People Magazine: A large, beautiful photo of Sheryl Crow with the headline “Sheryl Crow’s Ordeal: Battling Breast Cancer” takes up most of the front cover of America’s beloved glossy; a farewell to actor Don Knotts who died; behind the win of Dancing with the Stars participants Cheryl and Drew; and the arrival of Big & Rich singer Kenny’s new baby.
OK! Weekly: A huge picture of Jessica Simpson takes up this cover with the pronouncement that “Jessica gets her Revenge: Nick’s demands shocked and upset her. Now she’s having the last laugh.”; inside Jennifer Aniston’s $28m home; Brit’s break from Kevin; and, yes folks, Sheryl Crow’s brave battle with cancer.
See the theme here? Basically all of these magazines have the same headlines. However, once you open to the inside the stories tend to differ. Star Magazine tends to report stories that border on pure unadulterated gossip; the magazine reported with some certainty that Tom Cruise and Katie Holmes had ended their engagement even though the two have been seen cavorting around the world. OK! Weekly, a magazine that started in Britain (the tabloid capital of the world) features short pieces that are chatty in nature and even has celebrity interviews. US tend towards harder hitting celebrity pieces which do not obscure fact versus fiction. People, of course, is the queen of the celebrity oriented magazine and features stories about news, real people, and the hottest stars.

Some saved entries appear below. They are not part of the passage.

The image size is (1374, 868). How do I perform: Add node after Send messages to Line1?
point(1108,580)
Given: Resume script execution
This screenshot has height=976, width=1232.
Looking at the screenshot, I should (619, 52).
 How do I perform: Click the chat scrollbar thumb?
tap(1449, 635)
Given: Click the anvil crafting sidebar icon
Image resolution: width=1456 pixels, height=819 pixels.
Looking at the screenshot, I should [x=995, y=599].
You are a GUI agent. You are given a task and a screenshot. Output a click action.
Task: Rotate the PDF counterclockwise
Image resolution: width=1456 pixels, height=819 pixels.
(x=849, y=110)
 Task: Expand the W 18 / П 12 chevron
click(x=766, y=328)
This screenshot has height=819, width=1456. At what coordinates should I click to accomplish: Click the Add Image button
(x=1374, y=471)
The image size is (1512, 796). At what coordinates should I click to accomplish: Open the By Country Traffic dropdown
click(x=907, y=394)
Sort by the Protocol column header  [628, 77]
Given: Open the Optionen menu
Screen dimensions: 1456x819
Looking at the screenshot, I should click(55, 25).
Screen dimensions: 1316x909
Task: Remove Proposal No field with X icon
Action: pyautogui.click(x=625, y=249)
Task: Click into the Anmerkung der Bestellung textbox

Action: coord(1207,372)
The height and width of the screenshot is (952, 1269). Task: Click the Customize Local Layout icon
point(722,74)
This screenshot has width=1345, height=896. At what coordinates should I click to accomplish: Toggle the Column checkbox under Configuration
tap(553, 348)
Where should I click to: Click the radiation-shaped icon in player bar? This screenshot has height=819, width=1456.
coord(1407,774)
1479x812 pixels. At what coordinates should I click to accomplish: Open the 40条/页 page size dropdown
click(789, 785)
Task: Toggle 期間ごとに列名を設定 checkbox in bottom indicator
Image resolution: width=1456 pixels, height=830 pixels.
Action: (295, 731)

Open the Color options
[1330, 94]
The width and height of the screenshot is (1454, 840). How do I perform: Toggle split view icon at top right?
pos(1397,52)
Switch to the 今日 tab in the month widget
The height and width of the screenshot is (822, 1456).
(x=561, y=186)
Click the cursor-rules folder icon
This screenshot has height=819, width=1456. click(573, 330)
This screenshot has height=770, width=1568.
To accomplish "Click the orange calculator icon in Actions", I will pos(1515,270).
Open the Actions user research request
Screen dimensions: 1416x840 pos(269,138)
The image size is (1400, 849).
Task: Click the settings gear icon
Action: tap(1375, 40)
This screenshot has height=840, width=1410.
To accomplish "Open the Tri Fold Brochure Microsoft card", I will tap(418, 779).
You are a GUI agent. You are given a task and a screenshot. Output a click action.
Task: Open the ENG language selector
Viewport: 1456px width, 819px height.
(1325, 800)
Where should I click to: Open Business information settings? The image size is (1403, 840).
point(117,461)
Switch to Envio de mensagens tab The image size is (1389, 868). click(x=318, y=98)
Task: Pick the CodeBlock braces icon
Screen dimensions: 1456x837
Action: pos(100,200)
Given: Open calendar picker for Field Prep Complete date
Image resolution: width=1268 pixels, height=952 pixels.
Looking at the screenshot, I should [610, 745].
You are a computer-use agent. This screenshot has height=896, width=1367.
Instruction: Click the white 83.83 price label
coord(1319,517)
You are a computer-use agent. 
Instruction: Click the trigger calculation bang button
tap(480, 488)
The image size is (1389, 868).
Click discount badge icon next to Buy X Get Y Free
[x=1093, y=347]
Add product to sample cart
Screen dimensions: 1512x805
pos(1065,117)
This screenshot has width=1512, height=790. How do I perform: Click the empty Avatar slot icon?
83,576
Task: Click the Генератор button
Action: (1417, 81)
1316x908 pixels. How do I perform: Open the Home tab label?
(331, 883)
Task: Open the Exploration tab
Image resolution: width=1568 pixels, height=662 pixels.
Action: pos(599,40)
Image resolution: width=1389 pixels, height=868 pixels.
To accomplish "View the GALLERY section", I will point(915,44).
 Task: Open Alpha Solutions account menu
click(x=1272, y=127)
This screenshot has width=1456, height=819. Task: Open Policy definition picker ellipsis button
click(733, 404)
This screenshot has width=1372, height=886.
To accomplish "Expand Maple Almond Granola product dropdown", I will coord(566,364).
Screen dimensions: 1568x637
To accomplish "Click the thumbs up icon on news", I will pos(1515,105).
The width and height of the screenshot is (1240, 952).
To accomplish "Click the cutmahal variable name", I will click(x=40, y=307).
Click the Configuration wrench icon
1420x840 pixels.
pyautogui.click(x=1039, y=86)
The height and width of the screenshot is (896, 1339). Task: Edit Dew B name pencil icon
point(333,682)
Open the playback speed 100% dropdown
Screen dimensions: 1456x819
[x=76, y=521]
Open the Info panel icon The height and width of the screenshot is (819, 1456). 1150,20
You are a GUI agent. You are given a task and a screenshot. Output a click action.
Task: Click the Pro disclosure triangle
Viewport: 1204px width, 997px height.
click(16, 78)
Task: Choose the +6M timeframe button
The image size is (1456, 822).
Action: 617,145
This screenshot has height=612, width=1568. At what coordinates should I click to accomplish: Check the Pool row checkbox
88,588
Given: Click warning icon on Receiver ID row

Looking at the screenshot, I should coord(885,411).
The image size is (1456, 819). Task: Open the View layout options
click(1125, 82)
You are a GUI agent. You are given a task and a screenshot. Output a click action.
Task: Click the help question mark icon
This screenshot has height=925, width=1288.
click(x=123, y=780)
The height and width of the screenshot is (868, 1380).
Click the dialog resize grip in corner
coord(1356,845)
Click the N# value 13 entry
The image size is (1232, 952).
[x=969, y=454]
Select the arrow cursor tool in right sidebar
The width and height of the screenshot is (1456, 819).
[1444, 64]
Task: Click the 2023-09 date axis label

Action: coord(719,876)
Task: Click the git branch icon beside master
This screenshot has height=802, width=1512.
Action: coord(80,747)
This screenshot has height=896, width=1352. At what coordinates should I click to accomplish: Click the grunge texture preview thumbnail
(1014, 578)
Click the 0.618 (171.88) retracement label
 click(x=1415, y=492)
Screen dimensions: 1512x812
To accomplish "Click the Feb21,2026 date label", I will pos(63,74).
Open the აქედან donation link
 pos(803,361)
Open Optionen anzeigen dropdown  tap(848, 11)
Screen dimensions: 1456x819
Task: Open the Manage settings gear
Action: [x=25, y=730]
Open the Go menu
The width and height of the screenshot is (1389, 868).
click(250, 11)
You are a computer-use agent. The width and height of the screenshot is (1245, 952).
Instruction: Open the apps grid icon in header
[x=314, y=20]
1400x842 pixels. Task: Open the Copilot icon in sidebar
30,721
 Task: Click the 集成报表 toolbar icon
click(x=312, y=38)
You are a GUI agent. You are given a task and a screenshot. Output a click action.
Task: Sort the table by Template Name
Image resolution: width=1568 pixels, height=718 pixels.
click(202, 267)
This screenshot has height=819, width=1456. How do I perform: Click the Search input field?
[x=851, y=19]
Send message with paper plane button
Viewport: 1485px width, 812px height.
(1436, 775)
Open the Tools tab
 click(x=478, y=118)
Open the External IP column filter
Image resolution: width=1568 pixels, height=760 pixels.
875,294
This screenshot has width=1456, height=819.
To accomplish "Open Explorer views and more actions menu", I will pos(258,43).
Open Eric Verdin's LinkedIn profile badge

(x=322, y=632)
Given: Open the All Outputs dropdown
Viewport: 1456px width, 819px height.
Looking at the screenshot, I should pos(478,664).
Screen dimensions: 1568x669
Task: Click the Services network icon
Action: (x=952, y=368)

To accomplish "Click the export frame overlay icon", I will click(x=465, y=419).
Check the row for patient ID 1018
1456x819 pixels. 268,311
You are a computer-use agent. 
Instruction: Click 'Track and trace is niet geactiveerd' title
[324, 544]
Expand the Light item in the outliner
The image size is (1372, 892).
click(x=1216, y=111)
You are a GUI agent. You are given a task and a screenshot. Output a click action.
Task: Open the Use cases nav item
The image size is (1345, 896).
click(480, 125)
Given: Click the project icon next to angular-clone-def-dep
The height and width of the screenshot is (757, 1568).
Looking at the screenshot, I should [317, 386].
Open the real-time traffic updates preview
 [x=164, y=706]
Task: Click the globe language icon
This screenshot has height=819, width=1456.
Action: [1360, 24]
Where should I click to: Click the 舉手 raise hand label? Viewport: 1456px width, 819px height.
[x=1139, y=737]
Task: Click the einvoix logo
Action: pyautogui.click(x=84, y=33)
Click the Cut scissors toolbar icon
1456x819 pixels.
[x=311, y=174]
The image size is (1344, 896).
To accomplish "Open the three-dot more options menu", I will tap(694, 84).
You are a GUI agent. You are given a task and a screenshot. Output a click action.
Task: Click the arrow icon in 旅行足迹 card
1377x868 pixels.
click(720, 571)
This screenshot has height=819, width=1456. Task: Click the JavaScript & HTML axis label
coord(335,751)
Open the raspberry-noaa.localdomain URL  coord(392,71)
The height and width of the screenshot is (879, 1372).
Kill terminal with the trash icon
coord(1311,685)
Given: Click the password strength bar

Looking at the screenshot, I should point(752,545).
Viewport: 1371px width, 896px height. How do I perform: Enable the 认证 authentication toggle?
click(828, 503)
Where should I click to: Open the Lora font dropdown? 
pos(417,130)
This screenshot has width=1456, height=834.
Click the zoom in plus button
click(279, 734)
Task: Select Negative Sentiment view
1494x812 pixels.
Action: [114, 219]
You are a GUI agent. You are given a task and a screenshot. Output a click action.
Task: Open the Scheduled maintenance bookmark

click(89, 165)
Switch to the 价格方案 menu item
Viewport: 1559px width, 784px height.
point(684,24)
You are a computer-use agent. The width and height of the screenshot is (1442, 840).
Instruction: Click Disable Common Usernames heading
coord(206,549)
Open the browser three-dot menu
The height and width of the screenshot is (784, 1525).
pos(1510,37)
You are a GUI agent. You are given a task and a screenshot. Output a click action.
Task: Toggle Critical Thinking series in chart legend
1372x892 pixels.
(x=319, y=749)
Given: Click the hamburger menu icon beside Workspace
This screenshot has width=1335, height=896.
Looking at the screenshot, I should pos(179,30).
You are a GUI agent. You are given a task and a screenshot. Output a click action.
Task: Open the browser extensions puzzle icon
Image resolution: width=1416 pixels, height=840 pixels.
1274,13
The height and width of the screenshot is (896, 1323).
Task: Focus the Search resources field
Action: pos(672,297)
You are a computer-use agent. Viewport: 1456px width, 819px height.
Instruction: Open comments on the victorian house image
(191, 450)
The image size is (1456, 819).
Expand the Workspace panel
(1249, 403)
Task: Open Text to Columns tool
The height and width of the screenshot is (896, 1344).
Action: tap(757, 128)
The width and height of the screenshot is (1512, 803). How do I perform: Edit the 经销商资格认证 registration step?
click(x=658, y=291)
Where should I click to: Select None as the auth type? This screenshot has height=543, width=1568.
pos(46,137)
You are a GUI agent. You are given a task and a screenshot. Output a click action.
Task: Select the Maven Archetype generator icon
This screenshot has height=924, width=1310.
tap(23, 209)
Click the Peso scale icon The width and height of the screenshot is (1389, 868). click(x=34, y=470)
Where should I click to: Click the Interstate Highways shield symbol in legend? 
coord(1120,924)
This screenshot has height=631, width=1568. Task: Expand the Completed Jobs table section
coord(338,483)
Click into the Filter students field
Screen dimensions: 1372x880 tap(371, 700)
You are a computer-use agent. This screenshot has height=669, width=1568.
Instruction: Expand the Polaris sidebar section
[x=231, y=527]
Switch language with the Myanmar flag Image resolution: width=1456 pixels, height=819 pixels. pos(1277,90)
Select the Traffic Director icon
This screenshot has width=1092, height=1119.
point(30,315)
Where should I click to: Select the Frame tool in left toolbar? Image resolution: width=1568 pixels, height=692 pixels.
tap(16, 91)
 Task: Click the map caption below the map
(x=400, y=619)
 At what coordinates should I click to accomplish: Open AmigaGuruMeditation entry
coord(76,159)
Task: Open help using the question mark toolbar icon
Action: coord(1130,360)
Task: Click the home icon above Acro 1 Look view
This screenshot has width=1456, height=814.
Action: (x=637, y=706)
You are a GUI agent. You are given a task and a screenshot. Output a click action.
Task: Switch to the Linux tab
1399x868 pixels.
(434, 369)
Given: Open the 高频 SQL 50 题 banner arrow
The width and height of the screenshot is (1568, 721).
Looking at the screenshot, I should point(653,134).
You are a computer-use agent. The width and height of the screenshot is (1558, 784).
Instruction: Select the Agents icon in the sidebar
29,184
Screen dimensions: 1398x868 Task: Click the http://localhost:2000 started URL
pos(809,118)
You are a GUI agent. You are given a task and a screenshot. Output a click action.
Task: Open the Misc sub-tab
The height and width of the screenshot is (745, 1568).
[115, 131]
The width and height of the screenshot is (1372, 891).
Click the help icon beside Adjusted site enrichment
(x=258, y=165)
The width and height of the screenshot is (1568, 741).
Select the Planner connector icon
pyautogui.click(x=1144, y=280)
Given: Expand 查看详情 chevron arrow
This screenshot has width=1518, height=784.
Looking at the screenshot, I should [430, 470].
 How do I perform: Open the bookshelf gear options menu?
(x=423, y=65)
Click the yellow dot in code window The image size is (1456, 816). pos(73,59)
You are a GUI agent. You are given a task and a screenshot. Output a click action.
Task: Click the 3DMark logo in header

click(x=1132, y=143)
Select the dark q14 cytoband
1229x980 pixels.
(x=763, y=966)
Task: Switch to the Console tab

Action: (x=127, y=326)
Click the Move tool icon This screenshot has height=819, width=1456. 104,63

Are we celebrity worshippers? According to a recent survey by James Houran, a psychologist at the Southern Illinois University School of Medicine, many Americans suffer from “celebrity worship syndrome”, a condition where one has an abnormal interest in the lives of stars. Houran’s study divided our interest in celebrities into three categories: entertainment social where we have a casual interest; intense personal where we feel a deep connection to one particular celebrity; and borderline pathological where we have become a celebrity stalker. Most Americans fall into the first category. On a whole we worship celebrity simply as a tool of escapism, as a way to dream and live another’s life. As a celebrity gossip magazine addict, I have to wonder – what’s so wrong with that?